* _WORK ITEM_
Copy out, from the data below, each line in which the word "will" occurs.

* _RECORDS PROVIDED_
☆ ☆ ☆ ☆ ☆

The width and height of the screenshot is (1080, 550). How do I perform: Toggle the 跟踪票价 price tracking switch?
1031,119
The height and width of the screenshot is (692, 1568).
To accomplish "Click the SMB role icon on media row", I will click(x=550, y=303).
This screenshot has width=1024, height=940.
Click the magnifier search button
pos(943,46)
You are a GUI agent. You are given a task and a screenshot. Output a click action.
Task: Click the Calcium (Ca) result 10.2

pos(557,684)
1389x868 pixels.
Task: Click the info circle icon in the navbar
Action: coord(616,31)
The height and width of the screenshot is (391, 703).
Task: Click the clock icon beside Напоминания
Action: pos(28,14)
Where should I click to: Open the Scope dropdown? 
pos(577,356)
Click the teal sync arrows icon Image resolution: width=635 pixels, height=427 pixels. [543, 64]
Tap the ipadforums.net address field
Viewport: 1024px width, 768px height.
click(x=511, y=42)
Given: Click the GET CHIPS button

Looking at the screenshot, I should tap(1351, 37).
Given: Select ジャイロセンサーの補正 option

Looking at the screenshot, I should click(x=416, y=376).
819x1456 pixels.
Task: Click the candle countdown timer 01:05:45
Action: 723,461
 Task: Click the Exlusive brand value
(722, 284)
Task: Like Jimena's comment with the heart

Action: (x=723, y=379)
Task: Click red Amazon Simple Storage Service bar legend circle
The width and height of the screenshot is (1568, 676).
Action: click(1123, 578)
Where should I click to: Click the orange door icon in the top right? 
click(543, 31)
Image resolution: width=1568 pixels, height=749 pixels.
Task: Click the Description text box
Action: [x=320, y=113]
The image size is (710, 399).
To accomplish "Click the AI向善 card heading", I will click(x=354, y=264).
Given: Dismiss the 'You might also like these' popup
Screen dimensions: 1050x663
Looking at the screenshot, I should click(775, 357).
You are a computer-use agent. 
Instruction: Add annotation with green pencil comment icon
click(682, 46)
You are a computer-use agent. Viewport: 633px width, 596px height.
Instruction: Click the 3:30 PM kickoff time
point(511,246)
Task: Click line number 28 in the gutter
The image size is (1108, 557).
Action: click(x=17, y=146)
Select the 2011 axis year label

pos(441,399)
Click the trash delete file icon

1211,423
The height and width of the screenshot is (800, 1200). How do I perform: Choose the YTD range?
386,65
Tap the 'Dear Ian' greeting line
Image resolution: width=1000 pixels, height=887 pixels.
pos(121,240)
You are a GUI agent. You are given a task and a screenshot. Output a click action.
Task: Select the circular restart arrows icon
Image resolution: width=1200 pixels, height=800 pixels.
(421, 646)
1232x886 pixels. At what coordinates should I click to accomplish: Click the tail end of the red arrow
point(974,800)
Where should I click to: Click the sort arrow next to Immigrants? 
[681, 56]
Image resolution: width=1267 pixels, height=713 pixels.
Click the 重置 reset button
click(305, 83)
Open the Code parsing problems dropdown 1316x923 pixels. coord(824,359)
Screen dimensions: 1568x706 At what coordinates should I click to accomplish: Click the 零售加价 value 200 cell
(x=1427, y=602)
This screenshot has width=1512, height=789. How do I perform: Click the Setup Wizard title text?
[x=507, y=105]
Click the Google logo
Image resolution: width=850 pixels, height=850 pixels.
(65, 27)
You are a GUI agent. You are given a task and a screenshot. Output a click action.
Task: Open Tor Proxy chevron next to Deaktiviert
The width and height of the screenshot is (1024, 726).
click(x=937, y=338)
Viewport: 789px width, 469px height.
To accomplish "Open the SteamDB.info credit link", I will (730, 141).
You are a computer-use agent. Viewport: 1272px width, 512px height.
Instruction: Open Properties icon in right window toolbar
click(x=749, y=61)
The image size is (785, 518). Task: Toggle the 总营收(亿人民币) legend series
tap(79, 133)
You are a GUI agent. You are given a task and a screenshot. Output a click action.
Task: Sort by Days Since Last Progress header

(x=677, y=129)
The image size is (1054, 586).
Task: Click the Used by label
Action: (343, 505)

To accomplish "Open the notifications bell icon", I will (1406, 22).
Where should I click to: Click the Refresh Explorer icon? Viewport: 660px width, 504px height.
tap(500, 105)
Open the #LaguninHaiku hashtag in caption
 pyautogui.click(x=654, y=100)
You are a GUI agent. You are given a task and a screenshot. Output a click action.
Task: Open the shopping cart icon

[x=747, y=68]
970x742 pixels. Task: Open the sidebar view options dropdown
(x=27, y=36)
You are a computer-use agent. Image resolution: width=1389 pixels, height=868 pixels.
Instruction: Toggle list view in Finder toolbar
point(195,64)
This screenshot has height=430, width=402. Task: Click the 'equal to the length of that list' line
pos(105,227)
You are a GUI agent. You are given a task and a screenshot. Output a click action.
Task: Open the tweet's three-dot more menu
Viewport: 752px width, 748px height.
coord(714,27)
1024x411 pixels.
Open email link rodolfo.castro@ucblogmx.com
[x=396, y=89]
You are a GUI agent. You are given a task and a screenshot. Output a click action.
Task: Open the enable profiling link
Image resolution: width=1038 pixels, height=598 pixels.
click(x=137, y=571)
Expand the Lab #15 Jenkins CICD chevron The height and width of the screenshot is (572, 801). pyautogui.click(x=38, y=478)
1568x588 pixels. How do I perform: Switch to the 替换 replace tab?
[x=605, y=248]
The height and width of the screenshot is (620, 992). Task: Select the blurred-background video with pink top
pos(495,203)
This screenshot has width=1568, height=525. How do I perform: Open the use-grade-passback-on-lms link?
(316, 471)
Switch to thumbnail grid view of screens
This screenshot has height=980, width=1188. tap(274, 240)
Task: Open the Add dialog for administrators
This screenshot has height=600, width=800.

☆ ☆ ☆ ☆ ☆

* _SOLUTION_
To accomplish "Click the SMB role icon on media row", I will click(x=550, y=303).
To accomplish "Click the AI向善 card heading", I will click(x=354, y=264).
To accomplish "Open the SteamDB.info credit link", I will (730, 141).
To accomplish "Open the notifications bell icon", I will (1406, 22).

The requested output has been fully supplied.